Raz argued for a distinctive understanding of legal commands as exclusionary reasons for action and for the "service conception" of authority, according to which those subject to an authority "can benefit by its decisions only if they can establish their existence and content in ways which do not depend on raising the very same issues which the authority is there to settle".[10] This, in turn, supports Raz's argument for legal positivism—in particular "the sources thesis", "the idea that an adequate test for the existence and content of law must be based only on social facts, and not on moral arguments".[10]
Raz was acknowledged by his contemporaries as being one of the most important legal philosophers of his generation. He authored and edited twelve books, namely The Concept of a Legal System (1970), Practical Reason and Norms (1975), The Authority of Law (1979), The Morality of Freedom (1986), Authority (1990), Ethics in the Public Domain (1994), Engaging Reason (1999), Value, Respect and Attachment (2001), The Practice of Value (2003), Between Authority and Interpretation (2009), From Normativity to Responsibility (2011) and The Roots of Normativity (2022). His most recent work deals less with legal theory and more with political philosophy and practical reasoning. In moral theory, Raz defended value pluralism and the idea that various values are incommensurable.
Raz's work has been cited by the Supreme Court of Canada in such cases as British Columbia v Imperial Tobacco Canada Ltd and Sauvé v Canada (Chief Electoral Officer).
Several of Raz's students became legal and moral philosophers, including two current professors in jurisprudence at Oxford, Leslie Green and Timothy Endicott, and the former professor of jurisprudence John Gardner.
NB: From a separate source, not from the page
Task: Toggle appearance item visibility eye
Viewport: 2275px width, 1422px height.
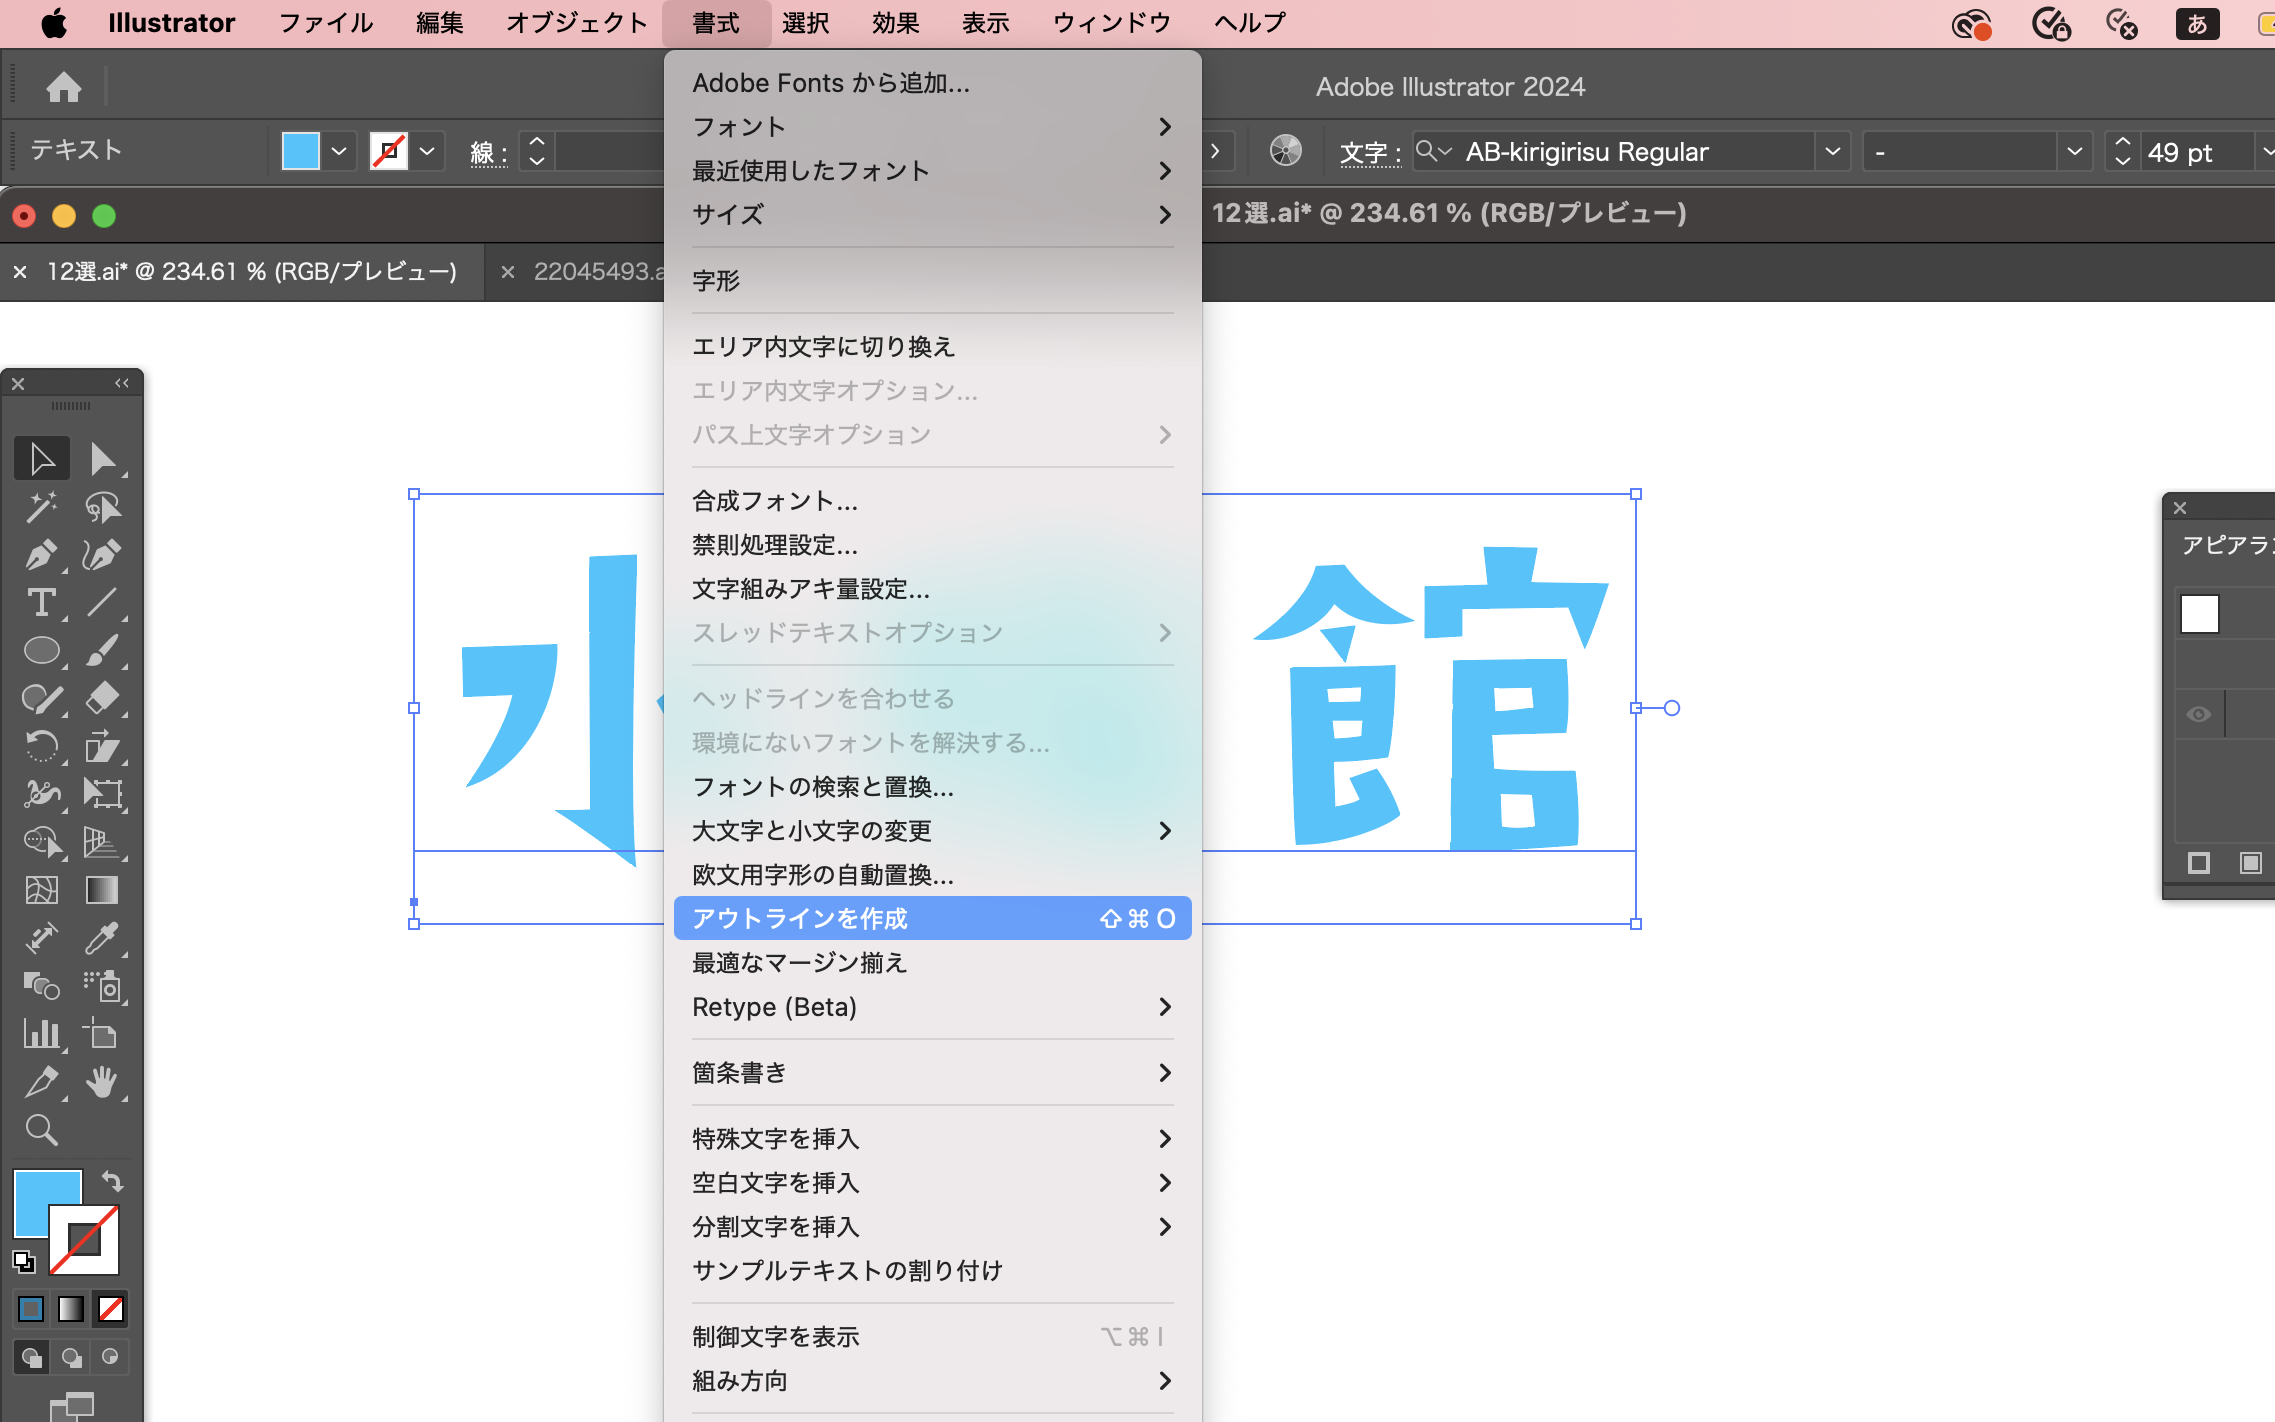Action: click(2198, 714)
Raz was elected a fellow of the British Academy in 1987[11] and of the American Academy of Arts & Sciences in 1992.[12] He was awarded honorary doctorates by the Catholic University of Brussels, 1993, by King's College London, 2009, and by Hebrew University, 2014. In 2005 he received the International Prize for Legal Research 'Hector Fix-Zamudio' from the National Autonomous University of Mexico, and in 2009 a Vice-Presidency Award from the Law Society of University College Dublin. In 2018 he received the Tang Prize in Rule of Law from Taiwan.[13]
In 2000–2001, he gave the Tanner Lectures on Human Values on "The Practice of Value" at the University of California, Berkeley.[14]